Friday 21 May 2010

Obscurity Files #7 - Bad Lieutenant

SLACKER Obscurity Files aims to put the spotlight onto a series of films that time and audiences have otherwise forgotten. With the new Nicolas Cage remake/sequel in cinemas this weekend, we thought it might be good time to look at the original 1992 version of Bad Lieutenant.
More after the jump...

Bad Lieutenant sees Harvey Keitel as the titular character on a self destructive binge in New York City. He lives his life with no remorse and no consequences, even stealing money off corpses to cover his gambling debts. But when a young nun is raped on the church alter by a gang of street thugs his Catholic duty kicks in, and finding vengeance for her may give his life meaning.

It's all there for you on the cover. GAMBLER. THIEF. JUNKIE. KILLER. COP. Keitel's Lieutenant is all of these things, but each vice is constantly threatening to topple or expose another vice. He needs to be a gambler to cover his drug addiction, he needs to be a thief to place his bets and he needs to be a cop to get away with it all. His problems are escalating, and threats against his family do nothing to stop his hedonistic ways. Here is a scene fairly close to the start of the movie where Keitel finds a moment of peace in the arms of a prostitute. Imagine what he's like by the end of the film. Oh, it's a safe bet that all the videos and links I've included are not suitable for work.

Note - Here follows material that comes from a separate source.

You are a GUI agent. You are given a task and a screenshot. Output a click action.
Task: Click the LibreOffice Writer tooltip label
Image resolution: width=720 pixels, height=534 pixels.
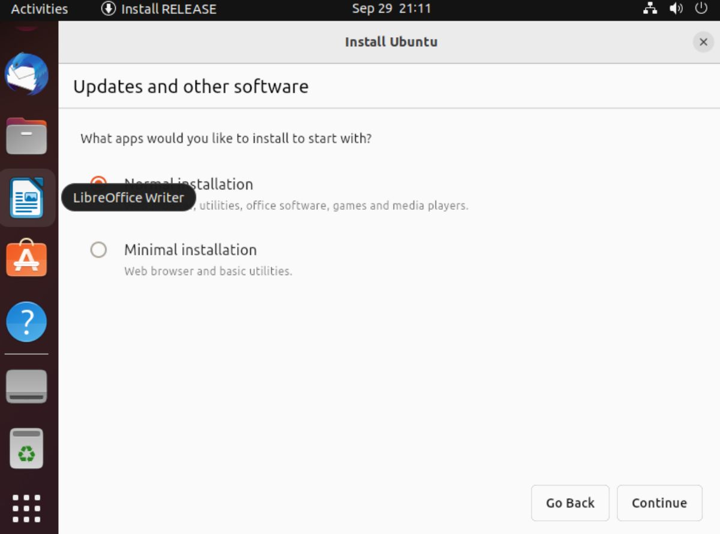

As Keitel descends towards madness, his frustration increases and begins to manifest itself with more violence. He's in way over his head and can't handle things not going his way. This next scene illustrates how brazen he is about it all. In his opinion he is above the law.

When you have escalating bad debts and use increasingly harder drugs, it's a lifestyle you can only keep going for so long. His hedonism will be his downfall, but maybe the nun can offer him some redemption. She uses her goodwill to forgive her attackers, but he wants to capture the men and deliver the revenge she herself cannot enact.

Perhaps the most infamous scene in Bad Lieutenant is when Keitel pulls over the two teenage girls, driving without a license. Instead of issuing them with a ticket and getting them into trouble with their parents, he convinces them to show him their underwear whilst he masturbates in front of them. His mind is so warped he doesn't see that he manipulated the girls for his own sexual gratification, essentially one stop short of what happened to the nun. It's too perverse for me to find a video for it, but here's the trailer to offer a better view of the world he lives in.
This is Abel Ferrera's follow up to The King Of New York, and continues his love/hate relationship with his home town. This is certainly not the New York of today, and perhaps not realistically the New York of 1992. When we see Keitel drive around, this is a dirty city covered in fly posters and grime, more recognisable as the city from Martin Scorsese's Taxi Driver. Ferrara has been sure to stick to the seedy areas, evidenced when Keitel shoots his car radio. This is filmed on a real street, and only one person stops to see what's going on.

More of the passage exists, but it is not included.